Dear EDN,
I am an office manager. My boss’s wife and I became good friends after meeting at a Christmas party a few years back. We’ve hung out a few times with her friends, worked out and I babysit for them every so often. Lately, she’s suspected that my boss, her husband, is cheating on her. I’ve seen signs as well. Our office is open during COVID and she keeps asking more who he is seeing, who he’s meeting with, and if I notice him on the phone with one particular person. I avoid her questions, but I’ve also been in her position. She has mentioned casually before that if they got divorced the business would be hers and has jokingly said she is really my boss. What do I do?

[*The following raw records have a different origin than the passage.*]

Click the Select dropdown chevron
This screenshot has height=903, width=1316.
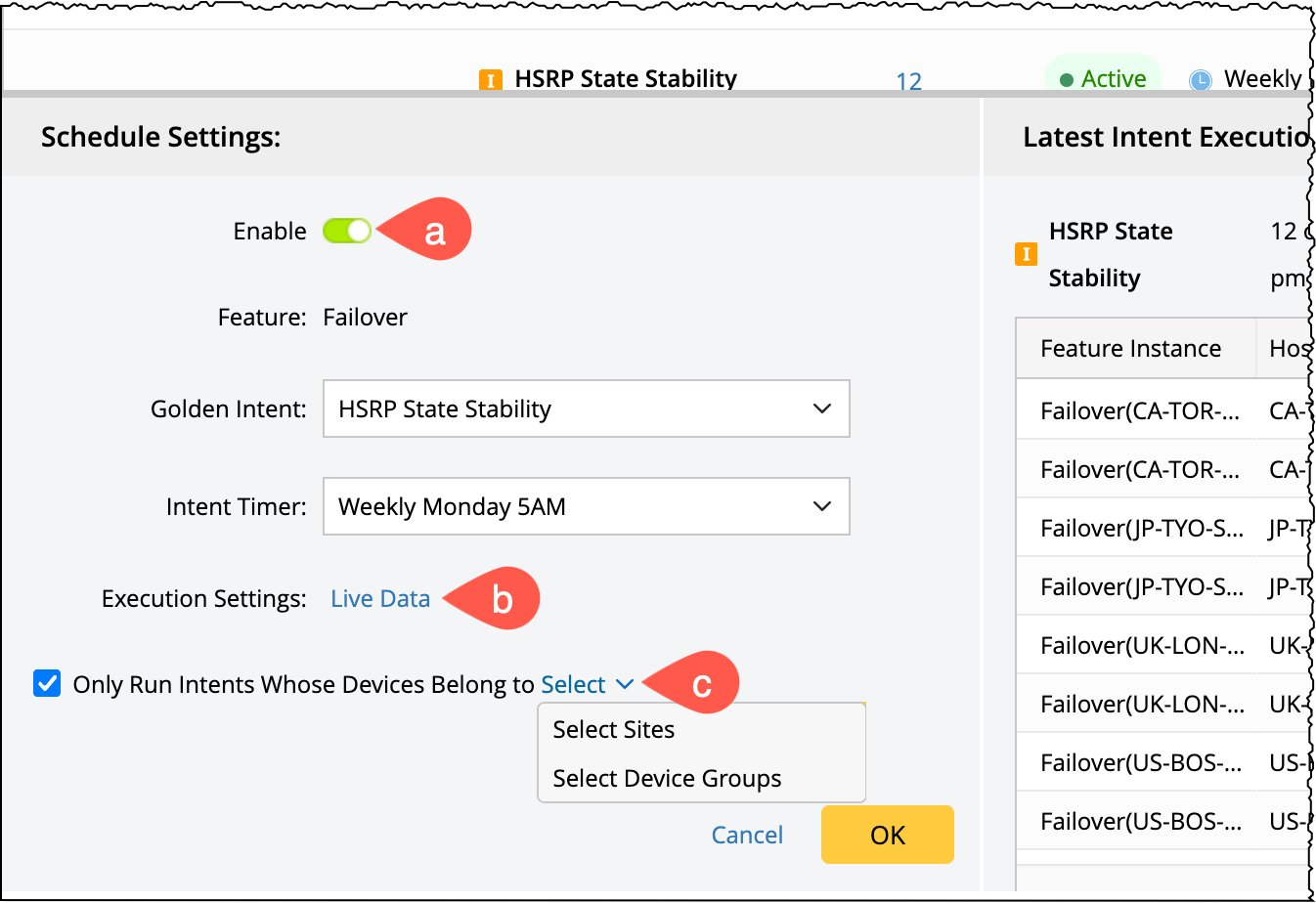pyautogui.click(x=625, y=684)
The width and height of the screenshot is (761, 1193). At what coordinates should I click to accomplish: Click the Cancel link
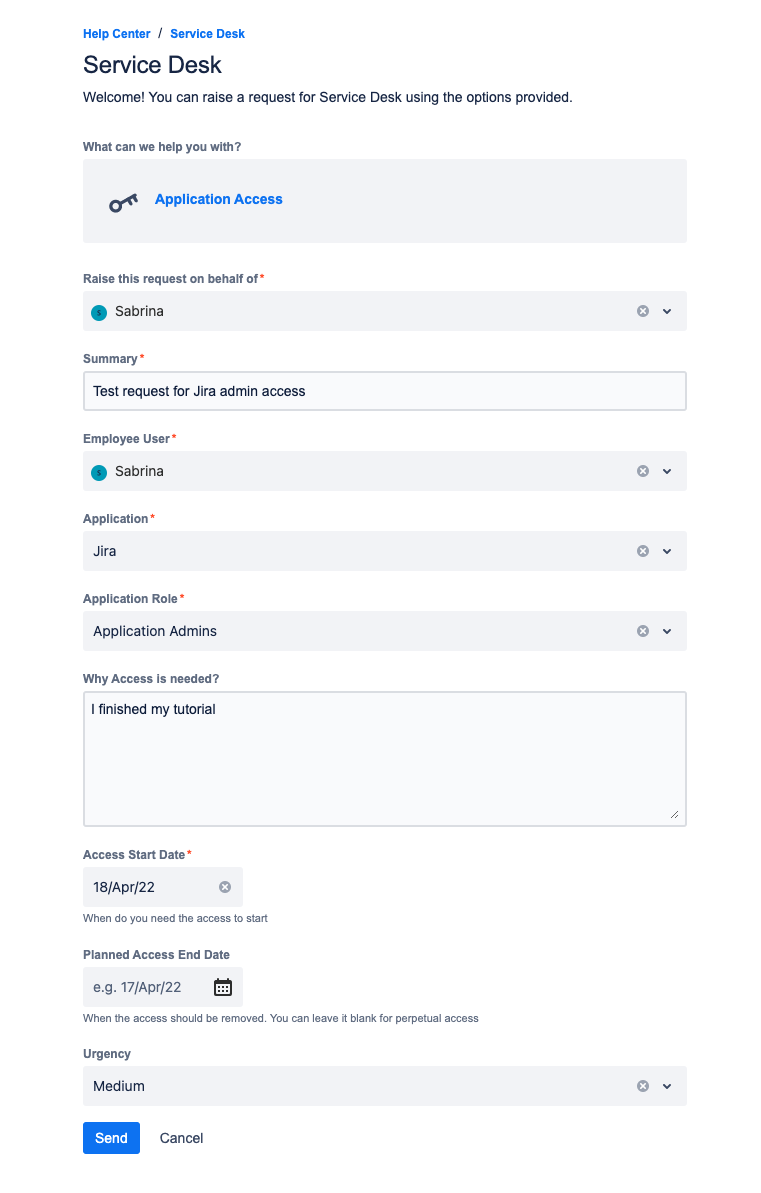click(181, 1137)
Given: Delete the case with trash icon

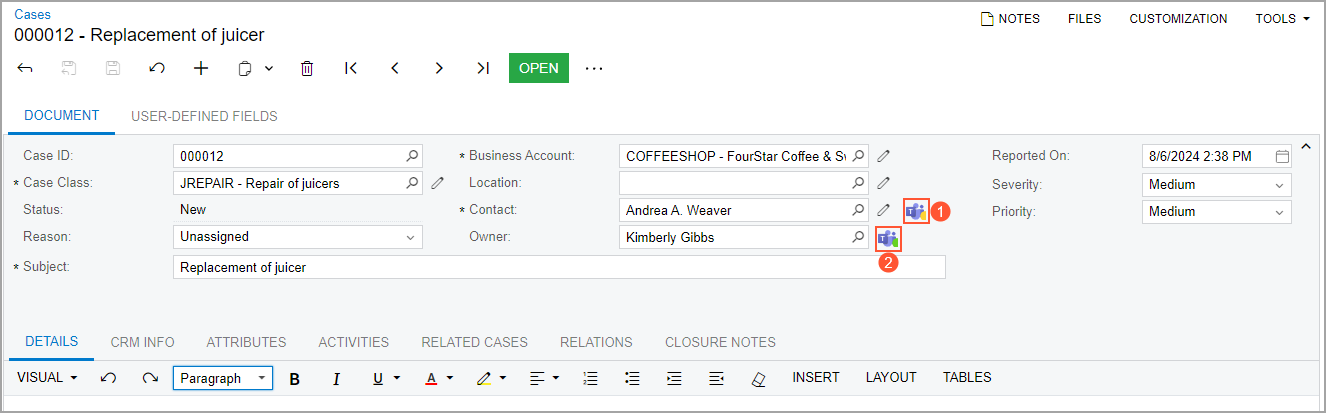Looking at the screenshot, I should [307, 68].
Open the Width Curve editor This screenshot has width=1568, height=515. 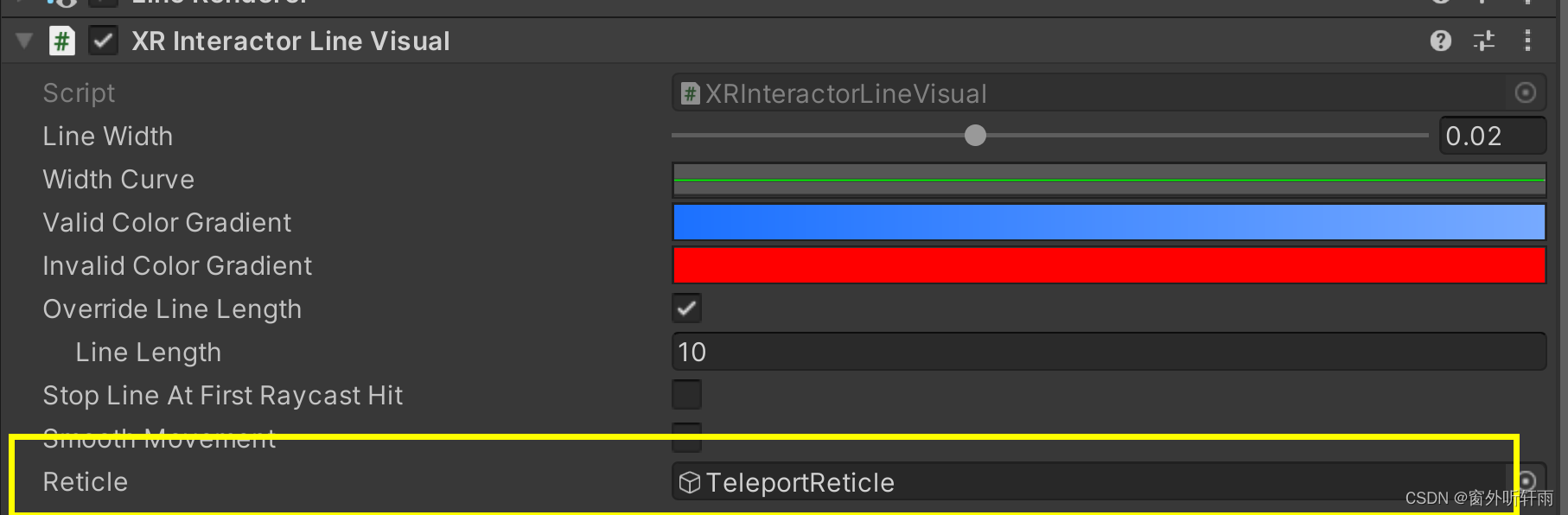pos(1109,180)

Dear Caught in the Middle,
This is a very tough situation to be in and certainly it must exacerbate what is already a stressful time for most of us. Our community was able to gather some advice that we hope will be useful to you as you navigate this situation.
Conversation:
Talking openly with your boss’s wife is an unavoidable step, as difficult as it may be. Be empathetic but honest about how uncomfortable it is for you to be involved in their marital issues. While it might seem more polite to go around an issue and not be very direct, remember that honesty and clear communication is best, so be direct with her about the line she is asking you to cross by becoming involved in what should be a private matter between herself and her husband. This will be difficult, but it is necessary for you to be able to salvage whatever professional relationships you may still have left with the both of them.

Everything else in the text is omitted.